Updated: Mar 12, 2019
I'd like to propose that members of this community might contribute to a pool of multiple numbers on Sebastian Erard harps, wherever at least one number other than the 'official' serial number (boldly engraved on the brass neck plate) is visible, with a view to collating as much information as can be gleaned in – initially, I suggest – a month, and sharing it here.
This is prompted in part by the forum discussion in February with Robert Adelson, which began with my query about a harp all of whose visible wooden parts are numbered 1955 and progressed to touch on standardisation and intentional interchangeability of parts, at least from c1814 onwards.
The main aims would be:
To advance understanding of initial manufacturing practices;
To advance understanding of modification, reworking, and repair of harps by Erard during the period of continuing manufacture, whether documented in the ledgers or not;
To advance understanding of the subsequent repair and modification practices of others, including recombination of elements from more than one harp, especially but not necessarily where practitioners are identifiable, or the repair/modification/restoration history is documented or can be ascertained. (Some such information is anecdotal and difficult to verify.)

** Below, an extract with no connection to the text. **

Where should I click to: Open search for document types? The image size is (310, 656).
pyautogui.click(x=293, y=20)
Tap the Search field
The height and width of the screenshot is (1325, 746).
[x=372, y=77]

Underlying this proposal is an array of research questions to which I don’t have clear answers; and I feel certain that others among us, who have examined more such harps than I have or have thought about them more deeply, will have other questions with which information gathered might help.
The minimum information to report would be: (1) the neck plate number PLUS (2) one other number, noting its location on the instrument. Additional numbers (3 et seq), if known, with their locations, would be particularly welcome. It would be helpful to know the location of the instrument but that might be withheld if confidential.

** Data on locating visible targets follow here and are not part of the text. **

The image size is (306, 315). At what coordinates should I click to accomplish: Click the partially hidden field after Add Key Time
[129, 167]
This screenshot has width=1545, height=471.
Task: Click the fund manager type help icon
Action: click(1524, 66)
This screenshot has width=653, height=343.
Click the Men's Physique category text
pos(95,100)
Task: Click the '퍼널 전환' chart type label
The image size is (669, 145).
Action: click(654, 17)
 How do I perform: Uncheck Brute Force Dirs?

The most accessible site on the harp while it is strung, without use of special equipment or taking the instrument apart, is the underside of the neck, at the treble end where the wood is exposed (see the first photo in my 3 Feb 2019 forum post); followed by the normally hidden surface(s) of the removable pocket-piece (AKA the 'forgotten piece') which is lodged at the junction of neck and pillar (see the photos below).
Other typical sites of stamped numbers, accessible only with endoscopy or after partial disassembly, include:
the inner face of a shutter
the lower end of the pillar
the edge of the pedal box walls.
Where there is no trace of a stamped number on the underside of the neck, a report confirming that (e.g. ‘Plate number 2xxx; wood of neck has no number’) is equally valuable.
If anyone who has access to an instrument would like to check, or has notes made while repairing/restoring/researching which they would be happy to share in this way, I would be pleased to collate, summarise, and post it. I would welcome questions and suggestions about this, but at this stage I have in mind a quick exercise, to see what can be gleaned, rather than a long-term research project.
Reports could either be submitted to the forum part of this website or emailed to email@example.com
Thank you for considering this. Lewis.
Addendum 12 March 2019: locations of numbers and other maker's marks
This is a list of the locations of stamped 4-figure numbers, and in some cases of letters, identified so far. I should welcome additions to the list.
neck: underside of neck, treble end, close to knuckle
vertical face of neck, concealed beneath mechanism plate
underside of knuckle of neck, close to the pair of locating dowels
inside pocket-piece mortise (beneath neck)
lower end face
removable pocket piece: vertical face (normally concealed)
upper face of top block, close to the pair of locating dowels
shutter, inner face
pedalbox and chassis assembly:
chassis assembly, horizontal faces
pillar base plate, underside
pedal box wall: upper horizontal edge
bottom plate, underside
Metalwork numbering and other marks
As the recently published article by Panagiotis Poulopoulos and Julin Lee (2018) shows, marks other than the engraved inscription are also found on the metal parts of some harps. Some examples have been reported in the past week; if reported I will collate them alongside the woodwork markings. Although the engraved or stamped marks on the mechanism are typically the date or maker's name, one location in which the serial number is sometimes found is the underside of the brass pedal fulcrum block (or plate); one example reported, 742 (agreeing with the mechanism serial number) also has '192', perhaps indicating a parallel numbering scheme for pedal systems made in the forge.
Locations of metalwork numbers and other marks:
pedal fulcrum block/plate, underside (4-figure number(s))
mechanism plate spacer block/cylinder, at bass end of plates (date or maker's name)
pedal levers (identification numbering of the pedals: 1-8)
Refrence: Panagiotis Poulopoulos and Julin Lee, ‘A Synergy of Form, Function and Fashion in the Manufacture of the Erard Harp’ in Marco A. Pérez and Emanuele Marconi (eds.), Wooden Musical Instruments: Different Forms of Knowledge (Paris: Cité de la Musique - Philharmonie de Paris, 2018), pp. 367-398.